Fox seems to know what he’s doing, but he still hasn’t found the players to execute the plan. There has been no recruiting coup save Caldwell-Pope. Three freshmen showed promise and sophomore Nemanja Djurisic had moments, but the cold truth was that Georgia took the best player in a tepid conference and lost 17 games. How many might it lose next season if Caldwell-Pope turns pro? Twenty? And if a coach is losing 20 games in Year 5, is it time to find a new coach?
The Bulldogs’ immediate future hinges entirely on Caldwell-Pope. Tech’s is less volatile. The Jackets won’t be great next season, but they should be good enough to win 20 games and play their way onto the NCAA tournament bubble. That would constitute another sign of progress.
Brian Gregory inherited a Tech program in awful shape. Paul Hewitt had had three losing seasons in four and the Jackets had to play the 2011-2012 season in borrowed buildings. Gregory’s first year was terrible, which was expected; his second was better, which was also expected. Tech went from 11-20 to 16-15. Now, as Gregory acknowledged after his Jackets were routed by Boston College in the ACC tournament, comes the tricky part. “Going from competitive to good is hard,” he said.
The Jackets started three freshmen and all are talented enough to develop into solid players but not so gifted they’re apt to leave early for the NBA. In the world of college basketball, that’s known as going the mid-major route: You get good-but-not-great players and let them grow together. Miami, which has no McDonald’s All-Americans, parlayed that method into an ACC title.
The catch is that Gregory hasn’t found the key piece on any college team — a true point guard. (Note how much Shane Larkin means to Miami.) Maybe Solomon Poole, who arrived highly regarded as a midseason enrollee but seemed lost, will become one in time.
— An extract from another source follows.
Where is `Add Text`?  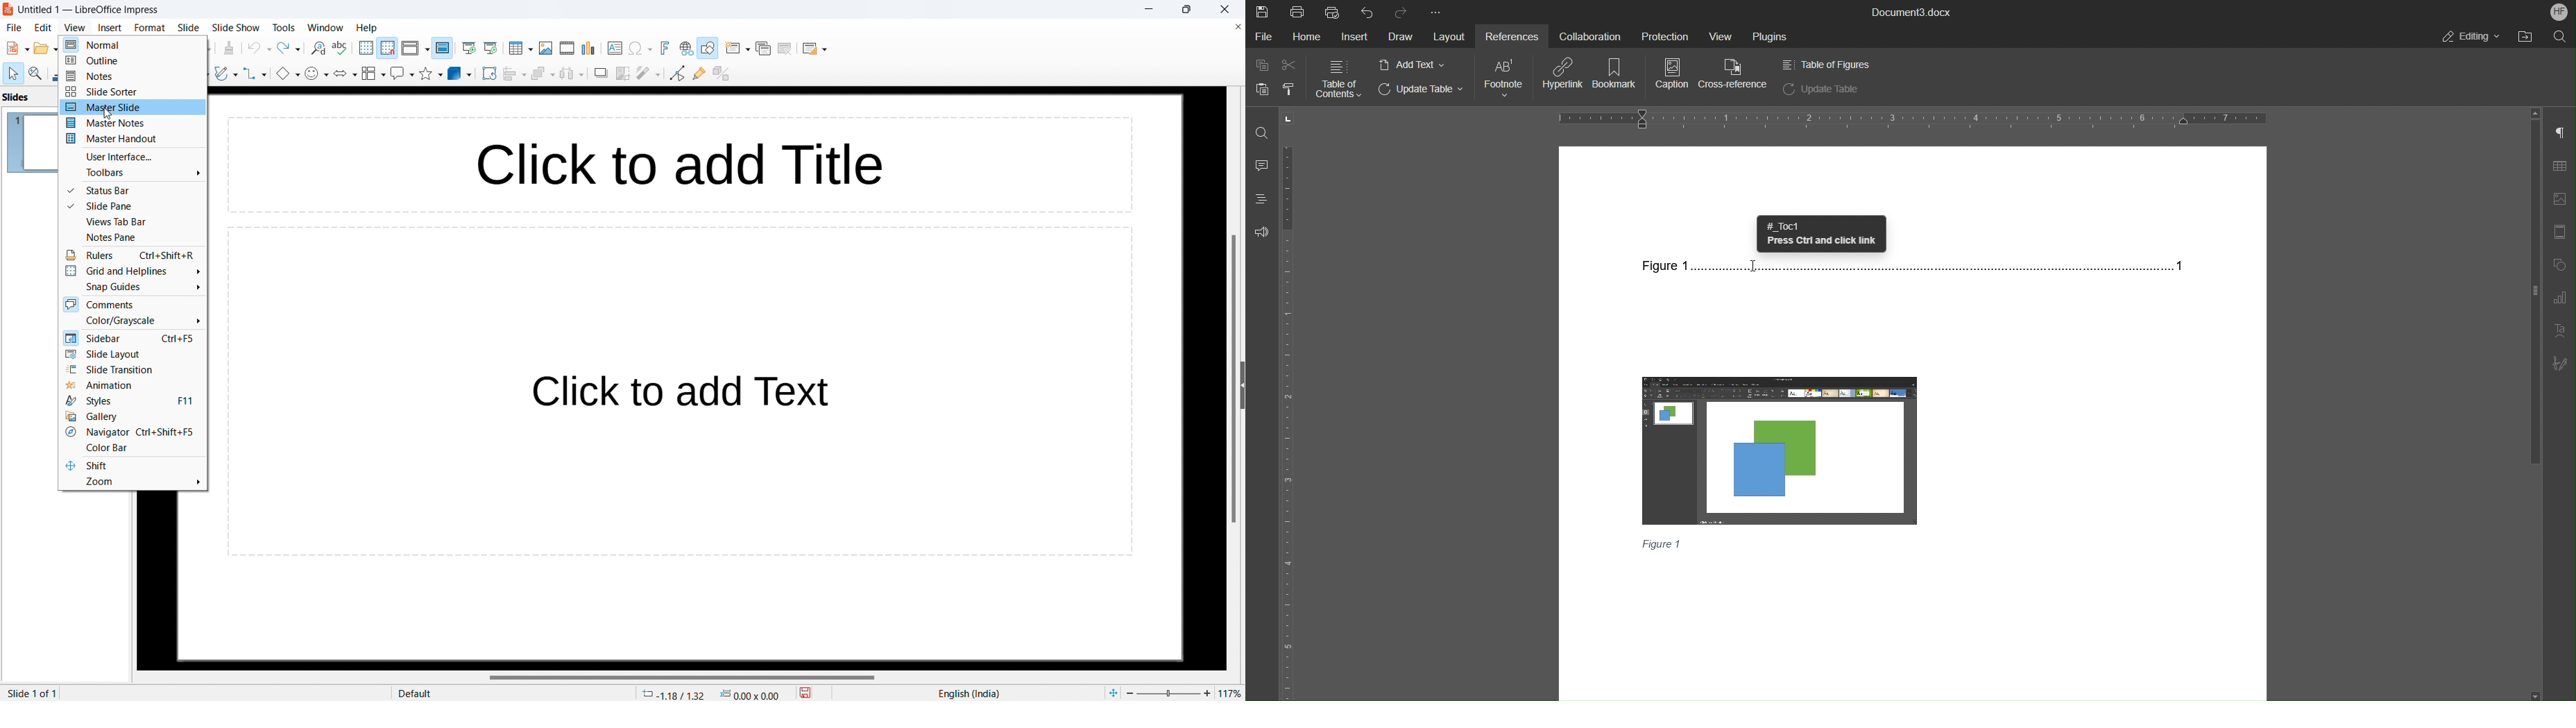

Maybe Travis Jorgensen, a three-star recruit from New Hampshire, will.
The other catch is that Tech finished ninth in an ACC that’s about to get bigger and better. The mid-major method worked for Miami, but will it work in a league that will welcome Syracuse, Pitt, Notre Dame and Louisville? Just being pretty good in a top-heavy ACC might not be enough to wangle an NCAA invite.
At this moment, Georgia is better positioned to reach the 2014 NCAA tournament than Tech. If Caldwell-Pope departs, Tech moves ahead in that two-horse race, which isn’t to say the Jackets would be a lock. Better days might well be ahead, but the state of Peach State basketball remains a rickety thing.